WORK REQUIRED: Beginning with the line below that contains "Instruction: Click the like count 200 cell" and ending with the line that contains "This screenshot has width=1200, height=941.", copy every line exactly. Copy nothing else.

------ INPUT ------

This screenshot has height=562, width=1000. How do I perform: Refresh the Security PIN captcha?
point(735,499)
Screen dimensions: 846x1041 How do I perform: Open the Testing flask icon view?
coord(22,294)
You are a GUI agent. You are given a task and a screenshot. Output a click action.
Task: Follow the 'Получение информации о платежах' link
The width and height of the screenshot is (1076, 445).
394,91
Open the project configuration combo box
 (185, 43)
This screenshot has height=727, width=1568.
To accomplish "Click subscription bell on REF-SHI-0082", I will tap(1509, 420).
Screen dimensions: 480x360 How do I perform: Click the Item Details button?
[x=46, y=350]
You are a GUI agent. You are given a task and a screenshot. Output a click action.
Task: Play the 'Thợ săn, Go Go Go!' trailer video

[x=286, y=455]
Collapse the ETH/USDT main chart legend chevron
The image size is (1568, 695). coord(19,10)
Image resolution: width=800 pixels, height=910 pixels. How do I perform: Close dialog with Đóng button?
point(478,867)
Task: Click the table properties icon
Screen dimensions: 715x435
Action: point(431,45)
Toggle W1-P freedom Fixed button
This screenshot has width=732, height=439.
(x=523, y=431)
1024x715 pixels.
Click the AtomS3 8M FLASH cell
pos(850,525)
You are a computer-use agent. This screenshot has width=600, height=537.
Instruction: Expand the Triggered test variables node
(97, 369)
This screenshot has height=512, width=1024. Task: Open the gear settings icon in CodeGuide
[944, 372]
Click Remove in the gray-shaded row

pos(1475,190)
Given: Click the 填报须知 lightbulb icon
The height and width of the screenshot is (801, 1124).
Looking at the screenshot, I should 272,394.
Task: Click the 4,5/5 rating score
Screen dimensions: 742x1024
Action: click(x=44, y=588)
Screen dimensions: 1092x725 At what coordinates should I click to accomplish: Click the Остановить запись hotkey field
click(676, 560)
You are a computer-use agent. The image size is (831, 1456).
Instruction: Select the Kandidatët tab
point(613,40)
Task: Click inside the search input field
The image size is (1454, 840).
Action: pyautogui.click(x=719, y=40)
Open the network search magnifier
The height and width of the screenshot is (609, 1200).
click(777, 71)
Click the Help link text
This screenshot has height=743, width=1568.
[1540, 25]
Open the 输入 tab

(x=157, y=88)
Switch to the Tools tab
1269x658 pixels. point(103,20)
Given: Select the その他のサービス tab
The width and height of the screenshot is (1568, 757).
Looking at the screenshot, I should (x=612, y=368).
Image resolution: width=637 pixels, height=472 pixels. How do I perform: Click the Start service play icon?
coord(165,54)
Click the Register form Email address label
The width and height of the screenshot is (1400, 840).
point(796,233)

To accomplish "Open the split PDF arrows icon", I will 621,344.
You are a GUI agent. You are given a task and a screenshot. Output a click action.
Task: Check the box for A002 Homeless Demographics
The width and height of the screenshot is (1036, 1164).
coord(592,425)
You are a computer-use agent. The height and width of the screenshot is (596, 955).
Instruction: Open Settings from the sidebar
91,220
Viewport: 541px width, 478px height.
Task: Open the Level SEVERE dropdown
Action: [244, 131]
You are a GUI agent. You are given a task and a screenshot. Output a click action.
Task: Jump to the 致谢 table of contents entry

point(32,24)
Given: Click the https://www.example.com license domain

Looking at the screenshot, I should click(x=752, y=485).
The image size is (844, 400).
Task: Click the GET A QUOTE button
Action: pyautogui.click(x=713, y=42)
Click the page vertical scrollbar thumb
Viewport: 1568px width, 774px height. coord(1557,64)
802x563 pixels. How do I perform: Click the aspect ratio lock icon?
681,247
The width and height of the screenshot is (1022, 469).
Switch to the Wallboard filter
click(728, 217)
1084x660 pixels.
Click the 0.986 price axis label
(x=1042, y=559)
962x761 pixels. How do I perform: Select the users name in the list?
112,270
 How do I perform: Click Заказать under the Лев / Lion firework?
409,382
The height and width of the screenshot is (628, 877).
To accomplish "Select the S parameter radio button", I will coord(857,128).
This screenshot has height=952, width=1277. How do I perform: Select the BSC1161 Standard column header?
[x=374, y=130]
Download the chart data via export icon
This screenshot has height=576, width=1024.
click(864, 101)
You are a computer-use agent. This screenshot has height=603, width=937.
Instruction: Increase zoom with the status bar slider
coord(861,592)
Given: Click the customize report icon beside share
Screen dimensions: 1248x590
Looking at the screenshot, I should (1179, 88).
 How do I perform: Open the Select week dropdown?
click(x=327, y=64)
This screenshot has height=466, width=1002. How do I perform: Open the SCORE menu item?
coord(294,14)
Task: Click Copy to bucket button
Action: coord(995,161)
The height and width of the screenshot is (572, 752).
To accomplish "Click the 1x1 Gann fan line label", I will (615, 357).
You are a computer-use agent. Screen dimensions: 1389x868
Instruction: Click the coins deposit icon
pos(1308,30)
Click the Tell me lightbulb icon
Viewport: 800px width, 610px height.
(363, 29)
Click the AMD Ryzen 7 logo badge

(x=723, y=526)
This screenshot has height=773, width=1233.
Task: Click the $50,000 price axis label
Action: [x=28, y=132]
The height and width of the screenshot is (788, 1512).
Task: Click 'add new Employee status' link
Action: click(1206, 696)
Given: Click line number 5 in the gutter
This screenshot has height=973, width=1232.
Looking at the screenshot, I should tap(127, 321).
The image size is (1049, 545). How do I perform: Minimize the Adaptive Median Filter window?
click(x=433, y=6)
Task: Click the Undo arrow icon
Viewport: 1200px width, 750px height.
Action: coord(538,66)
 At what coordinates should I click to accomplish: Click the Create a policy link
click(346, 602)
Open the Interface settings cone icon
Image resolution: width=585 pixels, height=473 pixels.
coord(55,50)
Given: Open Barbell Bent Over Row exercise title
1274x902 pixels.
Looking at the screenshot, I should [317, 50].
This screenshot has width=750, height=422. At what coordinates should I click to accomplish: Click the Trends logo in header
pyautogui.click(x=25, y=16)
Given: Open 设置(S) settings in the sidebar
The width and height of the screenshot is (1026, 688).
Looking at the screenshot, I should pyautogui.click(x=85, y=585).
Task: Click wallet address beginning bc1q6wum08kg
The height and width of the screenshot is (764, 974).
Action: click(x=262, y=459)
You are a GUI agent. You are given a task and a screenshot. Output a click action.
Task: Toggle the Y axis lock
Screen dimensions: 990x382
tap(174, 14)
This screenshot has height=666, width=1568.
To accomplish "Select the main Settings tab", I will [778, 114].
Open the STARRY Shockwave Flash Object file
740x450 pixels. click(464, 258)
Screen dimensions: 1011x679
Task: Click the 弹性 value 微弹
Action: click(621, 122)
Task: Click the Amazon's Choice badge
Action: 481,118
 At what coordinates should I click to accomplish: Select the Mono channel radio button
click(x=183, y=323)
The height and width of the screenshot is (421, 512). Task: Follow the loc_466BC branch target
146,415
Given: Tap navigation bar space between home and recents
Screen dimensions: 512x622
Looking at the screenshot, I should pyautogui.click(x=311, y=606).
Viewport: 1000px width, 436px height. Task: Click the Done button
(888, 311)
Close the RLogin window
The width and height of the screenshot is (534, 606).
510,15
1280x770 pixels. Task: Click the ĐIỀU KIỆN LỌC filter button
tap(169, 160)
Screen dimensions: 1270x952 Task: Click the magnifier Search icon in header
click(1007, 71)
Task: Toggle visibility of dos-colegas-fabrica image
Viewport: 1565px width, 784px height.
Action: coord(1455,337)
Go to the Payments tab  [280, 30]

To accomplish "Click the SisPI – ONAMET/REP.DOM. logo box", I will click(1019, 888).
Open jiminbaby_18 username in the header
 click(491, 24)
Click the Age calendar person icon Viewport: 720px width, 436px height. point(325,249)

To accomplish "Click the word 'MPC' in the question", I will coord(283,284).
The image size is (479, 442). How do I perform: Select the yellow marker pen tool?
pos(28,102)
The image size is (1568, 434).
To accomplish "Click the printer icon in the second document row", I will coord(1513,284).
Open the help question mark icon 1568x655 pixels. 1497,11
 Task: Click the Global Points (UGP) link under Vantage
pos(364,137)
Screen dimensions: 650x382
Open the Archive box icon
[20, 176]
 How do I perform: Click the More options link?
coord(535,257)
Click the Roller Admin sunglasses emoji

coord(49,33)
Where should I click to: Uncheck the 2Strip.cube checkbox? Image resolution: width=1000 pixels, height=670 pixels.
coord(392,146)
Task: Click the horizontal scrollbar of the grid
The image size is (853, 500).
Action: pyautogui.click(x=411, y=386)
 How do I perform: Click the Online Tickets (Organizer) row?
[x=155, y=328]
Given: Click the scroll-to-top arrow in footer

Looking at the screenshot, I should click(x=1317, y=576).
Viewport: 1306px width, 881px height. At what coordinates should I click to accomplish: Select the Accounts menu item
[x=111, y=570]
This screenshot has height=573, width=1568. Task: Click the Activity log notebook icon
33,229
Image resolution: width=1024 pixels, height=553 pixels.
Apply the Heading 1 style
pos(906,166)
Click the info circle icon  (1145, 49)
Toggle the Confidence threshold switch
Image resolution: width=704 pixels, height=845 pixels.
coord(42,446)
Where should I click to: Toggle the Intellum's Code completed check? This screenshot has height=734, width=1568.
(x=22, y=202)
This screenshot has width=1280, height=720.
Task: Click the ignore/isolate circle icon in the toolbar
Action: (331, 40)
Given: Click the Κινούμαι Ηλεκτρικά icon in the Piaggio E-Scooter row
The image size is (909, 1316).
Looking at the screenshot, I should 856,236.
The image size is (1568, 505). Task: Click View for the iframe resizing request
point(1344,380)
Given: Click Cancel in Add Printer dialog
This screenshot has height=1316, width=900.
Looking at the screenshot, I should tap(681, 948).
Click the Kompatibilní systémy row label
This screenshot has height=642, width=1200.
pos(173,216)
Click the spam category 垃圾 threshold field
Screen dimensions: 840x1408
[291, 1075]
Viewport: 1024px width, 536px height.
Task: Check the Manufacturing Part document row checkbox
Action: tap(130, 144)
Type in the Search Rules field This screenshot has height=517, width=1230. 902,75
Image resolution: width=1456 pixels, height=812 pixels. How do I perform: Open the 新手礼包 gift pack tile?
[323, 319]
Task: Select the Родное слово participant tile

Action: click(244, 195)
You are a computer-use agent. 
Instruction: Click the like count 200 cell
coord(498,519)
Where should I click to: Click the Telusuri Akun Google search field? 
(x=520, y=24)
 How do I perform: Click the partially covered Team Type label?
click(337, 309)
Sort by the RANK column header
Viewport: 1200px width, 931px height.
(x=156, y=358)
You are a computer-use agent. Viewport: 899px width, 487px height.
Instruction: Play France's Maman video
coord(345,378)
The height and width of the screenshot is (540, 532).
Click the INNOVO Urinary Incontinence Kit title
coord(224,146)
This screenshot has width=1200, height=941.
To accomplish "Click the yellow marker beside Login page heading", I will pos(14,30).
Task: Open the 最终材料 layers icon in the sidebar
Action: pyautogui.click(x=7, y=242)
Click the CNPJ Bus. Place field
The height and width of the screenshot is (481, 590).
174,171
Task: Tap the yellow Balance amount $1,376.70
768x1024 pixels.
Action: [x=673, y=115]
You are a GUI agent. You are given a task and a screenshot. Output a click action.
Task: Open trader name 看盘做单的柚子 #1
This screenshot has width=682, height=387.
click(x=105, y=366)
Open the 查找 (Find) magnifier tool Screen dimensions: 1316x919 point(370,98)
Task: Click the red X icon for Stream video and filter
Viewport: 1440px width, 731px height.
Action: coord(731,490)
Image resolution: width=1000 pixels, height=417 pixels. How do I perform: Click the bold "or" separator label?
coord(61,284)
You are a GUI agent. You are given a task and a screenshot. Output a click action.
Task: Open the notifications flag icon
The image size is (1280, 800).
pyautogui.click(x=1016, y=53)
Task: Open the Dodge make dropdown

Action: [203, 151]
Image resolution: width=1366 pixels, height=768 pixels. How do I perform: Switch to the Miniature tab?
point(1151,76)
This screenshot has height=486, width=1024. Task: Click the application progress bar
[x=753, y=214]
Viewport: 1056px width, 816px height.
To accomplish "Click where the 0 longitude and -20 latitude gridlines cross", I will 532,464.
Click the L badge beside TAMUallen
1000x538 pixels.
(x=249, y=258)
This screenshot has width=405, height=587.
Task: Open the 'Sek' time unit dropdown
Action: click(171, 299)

------

EXPECTED OUTPUT:
Instruction: Click the like count 200 cell
coord(498,519)
Where should I click to: Click the Telusuri Akun Google search field? 
(x=520, y=24)
 How do I perform: Click the partially covered Team Type label?
click(337, 309)
Sort by the RANK column header
Viewport: 1200px width, 931px height.
(x=156, y=358)
You are a computer-use agent. Viewport: 899px width, 487px height.
Instruction: Play France's Maman video
coord(345,378)
The height and width of the screenshot is (540, 532).
Click the INNOVO Urinary Incontinence Kit title
coord(224,146)
This screenshot has width=1200, height=941.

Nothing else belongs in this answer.